Пойманный в ловушку моих рук, он смотрел на меня, дрожа, как испуганный ребенок, но я уже не могла остановиться.
– Скажите мне! Я все равно узнаю! Все равно…
– Лекки, уймись, Гневный тебя побери! Нас сейчас вышвырнут отсюда.
– Что здесь происходит? – Женщина, впустившая нас, стояла на пороге. Как и ее хозяин, она дрожала – но не от страха, а от ярости. Встретившись со мной взглядом, она вспыхнула:
– Пустая! Как… В этом доме… Ну-ка, быстро, пошли вон отсюда! Обе! – Ее сдержанности как не бывало.
– Я никуда не уйду.
– Что? – воскликнули хором экономка и Прют.
– Я сказала, что никуда не уйду. Этот ваш хозяин сделал меня пустой. Я хочу знать почему! И я не уйду, пока он не ответит. Слышите? Можете бить меня или даже убить – мне плевать. Я шагу не сделаю.
Все это время Джонован Вайс слушал нас с выражением детского любопытства на лице – и именно это выражение, а не слова экономки, заставило меня отступить.
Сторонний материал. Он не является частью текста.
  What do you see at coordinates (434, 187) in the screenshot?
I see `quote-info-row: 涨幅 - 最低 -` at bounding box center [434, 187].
– Даже если это так, – сказала экономка, настороженно глядя на меня – прикидывая, насколько я опасна, – хозяин уже много лет скорбен умом. Если вы не знали об этом, когда шли сюда, теперь сами видите. Я работаю тут четыре года и с первого дня не слышала от него ничего сложнее пары слов, да и тех без склада. Я понадеялась, вы хозяину поможете… что он, может, разговорится… Посетителей-то у бедняги совсем не бывает. А вы налгали – так что я имею все основания вызвать блюстителей.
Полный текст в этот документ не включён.